С другой стороны, такая освещенная совесть будет преклоняться перед гораздо меньшим числом законов, будет допускать гораздо меньшее число вредных или сомнительных обязанностей. Ибо нет, так сказать, такой лжи, условности, полуистины, такого заблуждения и предрассудка, которые не могли бы принять в неуверенной совести и действительно не принимают, когда к тому представится случай, формы священного долга. Таким образом, честь, в рыцарском и супружеском значении этого слова (под последним термином я разумею честь мужа, которую ставят в зависимость от измены его жены), месть, болезненная стыдливость, гордость, тщеславие, благоговение перед божеством и тысяча других иллюзий — были и остаются до сих пор для большого числа низших душ неисчерпаемым источником бесчисленных абсолютных священных обязанностей. И вокруг всех этих так называемых обязанностей вращаются все драмы романтического периода и большинство современных драм. Но в совести, достаточно проникнутой оздоровляющим и живящим светом, трудно пустить корни одной из этих мрачных беспощадных обязанностей, которые роковым образом толкают человека, носящего их в себе, к несчастью или к смерти. В такой душе нет больше чувства чести, нет жажды мщения, нет условностей, взывающих к пролитию крови. В ней больше нет предрассудков, требующих слез, или несправедливостей, жаждущих несчастья Над ней больше не царят боги, которые присуждают к пыткам, ни любовь, требующая трупов. А когда солнце проникает в сознание мудреца, как оно со временем — следует надеяться — проникнет в сознание всех людей, то в нем мы различаем лишь один долг, именно долг причинять как можно меньше зла и любить других, как самого себя. От этого же долга редко рождается драма.

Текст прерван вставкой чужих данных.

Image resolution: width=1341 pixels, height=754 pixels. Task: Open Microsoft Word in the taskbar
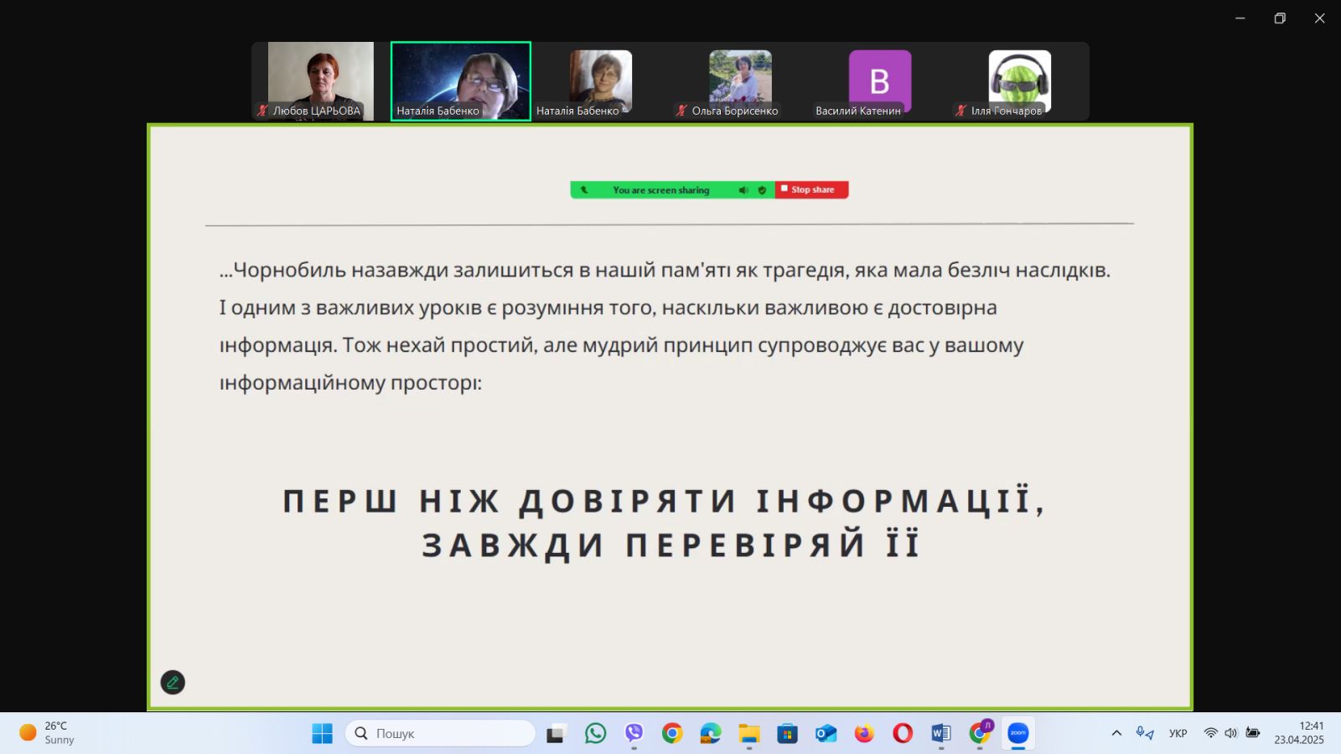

В самом деле, посмотрите, что происходит в драмах Ибсена. В них мы иногда спускаемся чрезвычайно глубоко в человеческое сознание, но драма становится возможной лишь потому, что мы спускаемся с особенным светочем, проливающим какой-то красный, суровый, своевольный и, так сказать, проклятый свет, освещающий лишь странные призраки. И в самом деле, почти все обязанности, составляющие действенный принцип в драмах Ибсена, лежат не по сю, а по ту сторону здоровой, нормально освещенной совести, и открываемые по ту сторону подобной совести обязанности весьма часто оказываются тождественными с ничем не оправдываемой гадостью, с чем-то вроде скорбного и болезненного безумия.
Чтобы высказать всю свою мысль, прибавлю, что это замечание не умаляет моего восторга перед великим скандинавским поэтом, ибо хотя правда, что Ибсен внес мало оздоровляющих элементов в современную мораль, но правда также и то, что он единственный, быть может, писатель, кто провидел и осуществил еще неприятный, но новый род поэзии и кто сумел окружить эту поэзию дикой и мрачной красотой и величавостью (слишком дикой и величественной для того, чтобы она могла сделаться всеобщей и окончательной), поэзией, которая ничем не обязана буйной и многоцветной драме древности или Возрождения.